MarketLine Blog

BlackBerry: clinging onto consumers through BBM

BlackBerry’s dire financial results have dominated headlines over the past year, leading to speculation about its future as a business. BlackBerry 10, its latest operating system, has failed to recapture the consumer market, and recent rumors of the company exiting the hardware market, have been circulating. Although it appears that BlackBerry has lost the consumer hardware battle to Apple and Google, there remains one artifact of its original popularity: BBM.

As discussed in the MarketLine Case Study, BlackBerry Limited: Does it have a future in the consumer market?, BlackBerry is looking to continue to leverage its BBM service amongst consumers in spite of its newly announced focus on enterprise customers. Notably, the company has a number of dominant, large-scale competitors in the area of instant messaging (IM), such as Whatsapp, which has recently been acquired by Facebook. However, such competitors have also struggled to monetize their IM operations to a significant degree.

In order to capitalize on the popularity of BBM amongst consumers, and to reduce the impact of its competitors’ popularity, BlackBerry now offers BBM on Apple and Google’s iOS and Android operating systems, and is planning to bring the service to Microsoft’s Windows Phone platform. This has meant that the company has been able to cling onto consumers that have left the BlackBerry ecosystem.

However, merely retaining BBM users does not automatically save the company – far from it, in fact. BlackBerry still faces the challenge of monetizing these consumers that are no longer contributing to the company’s hardware revenues.

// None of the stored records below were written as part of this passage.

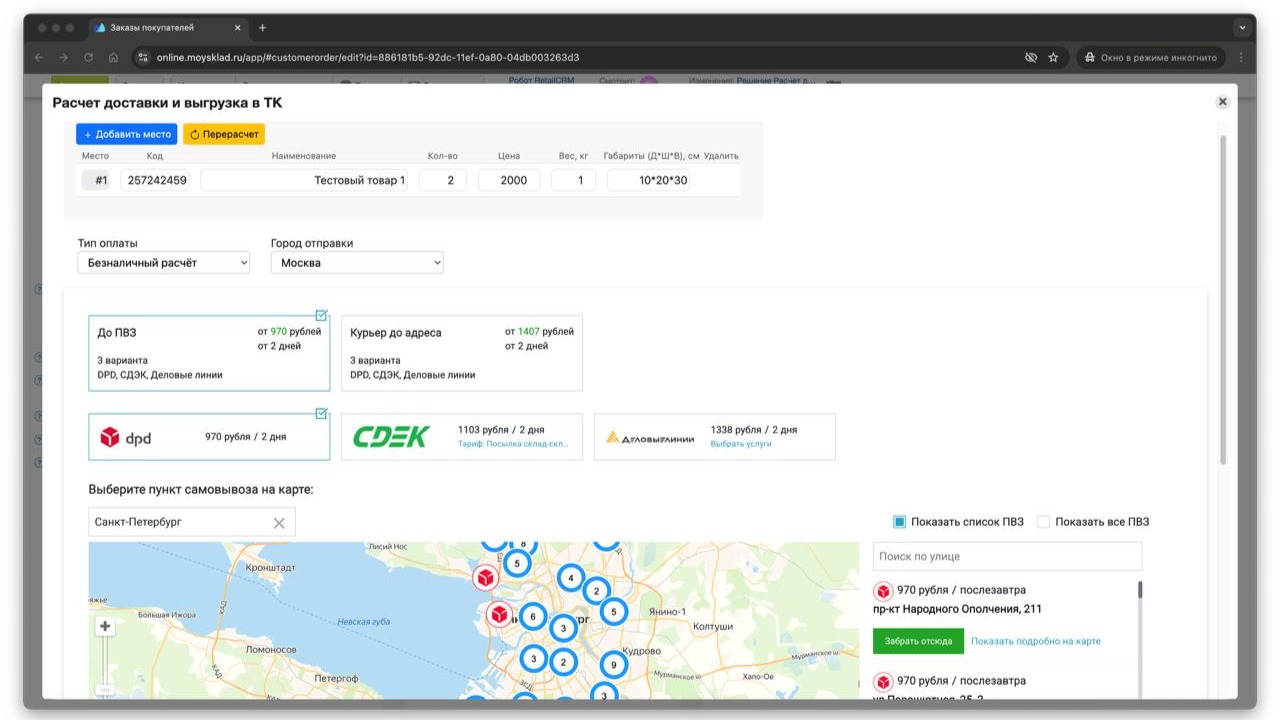
Task: Open the Тип оплаты dropdown
Action: point(163,263)
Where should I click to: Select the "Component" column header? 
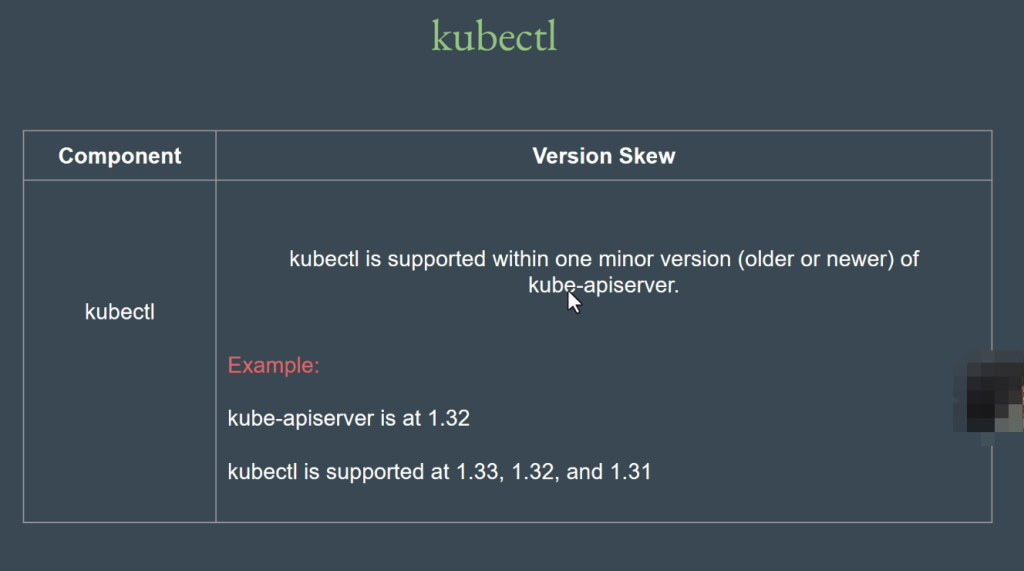[120, 156]
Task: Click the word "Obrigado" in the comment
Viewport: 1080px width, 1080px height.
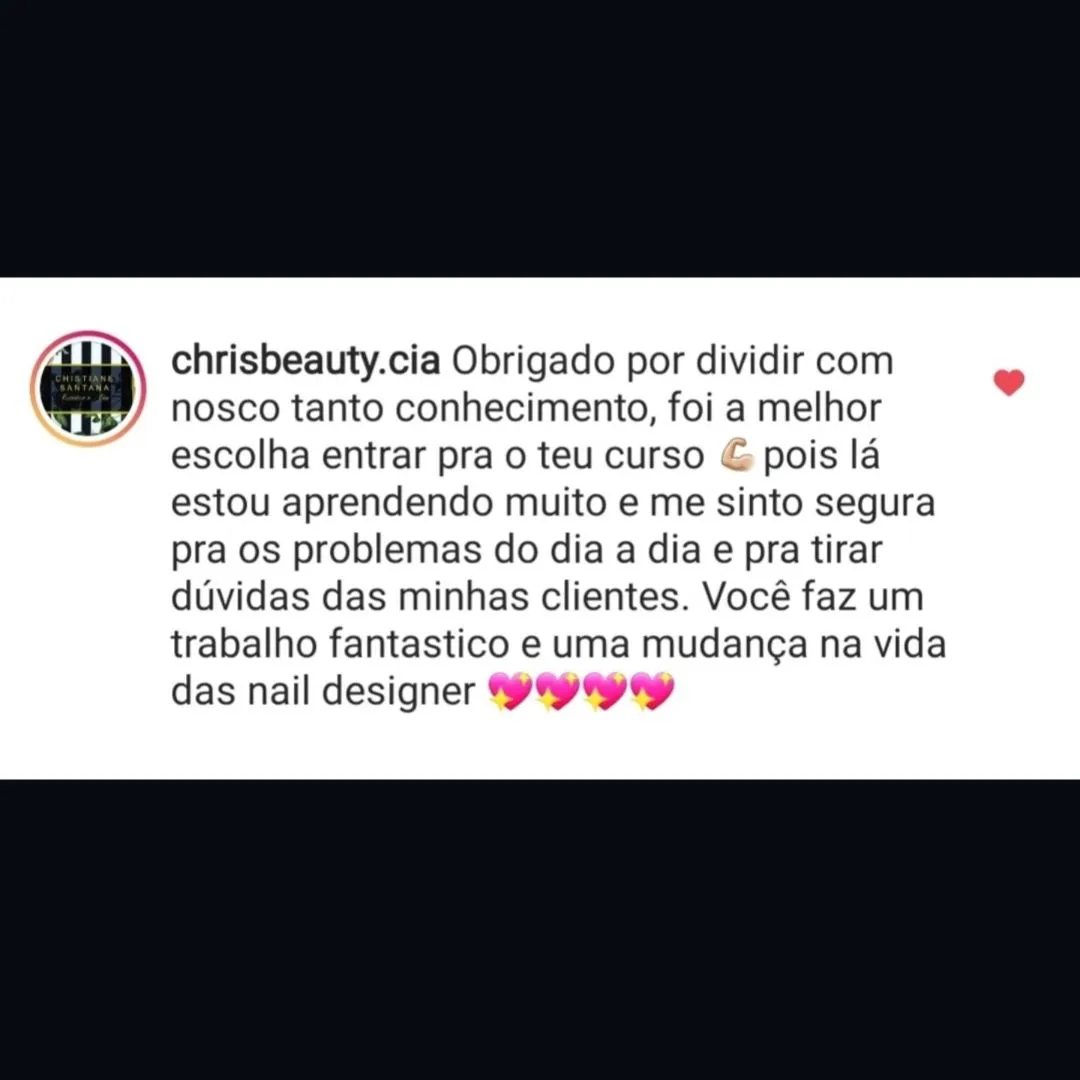Action: tap(532, 361)
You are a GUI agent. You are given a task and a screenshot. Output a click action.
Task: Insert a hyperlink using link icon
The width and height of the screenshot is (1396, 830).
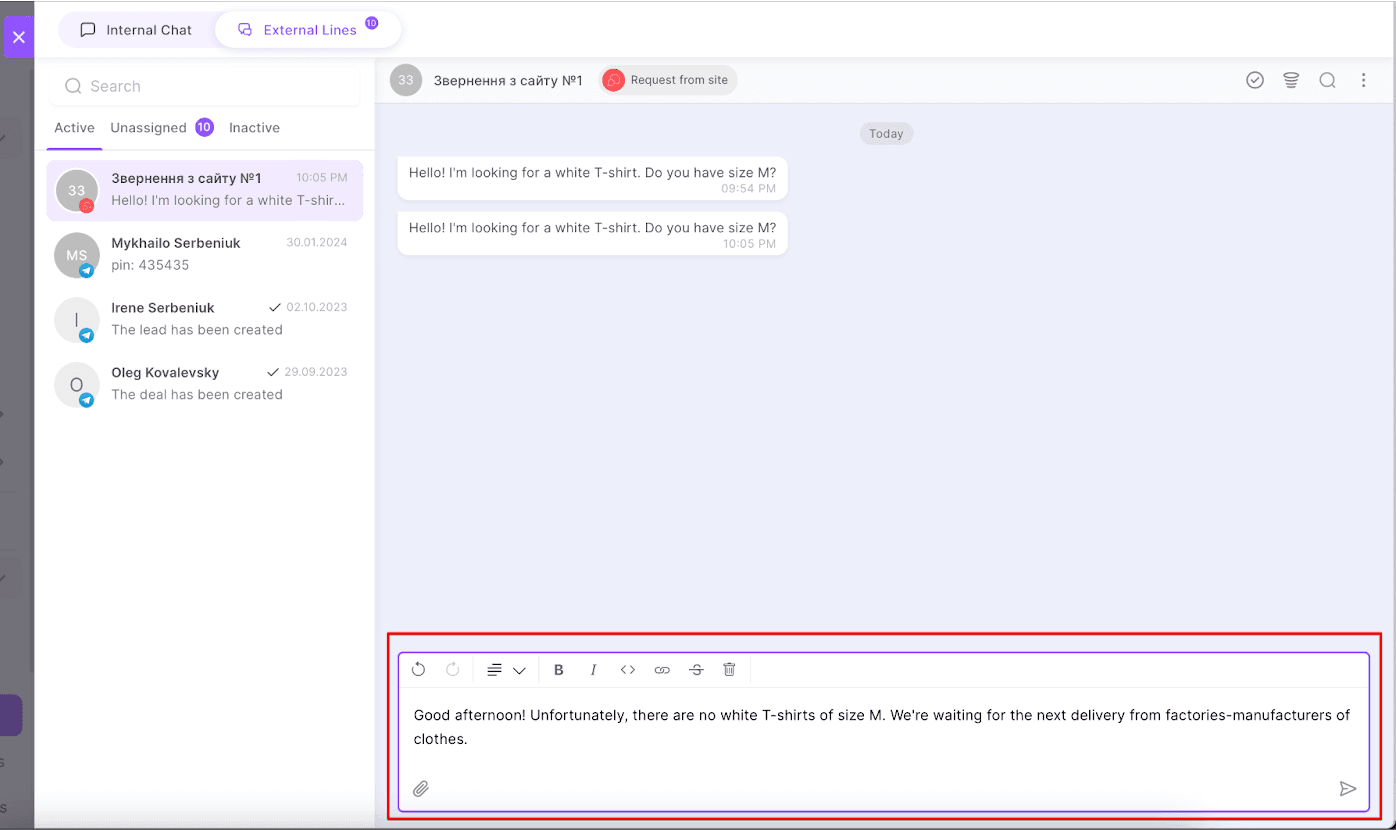coord(662,670)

BlackBerry has already introduced revenue generating features to its BBM service. BBM channels, a feature that enables the company to accrue advertising revenues under the guise of a new form of social media that occupies a middle ground between Facebook and Twitter. In addition to this, BlackBerry has also introduced the BBM shop, which enables consumers to make in-app purchases of ‘stickers’ that can be used in BBM conversations. These two features are, ostensibly, consumer focused initiatives. Although some may question their tangible benefit to consumers, BBM Channels and the BBM Shop undoubtedly reflect BlackBerry’s intentions to retain at least a modicum of presence within the consumer sector.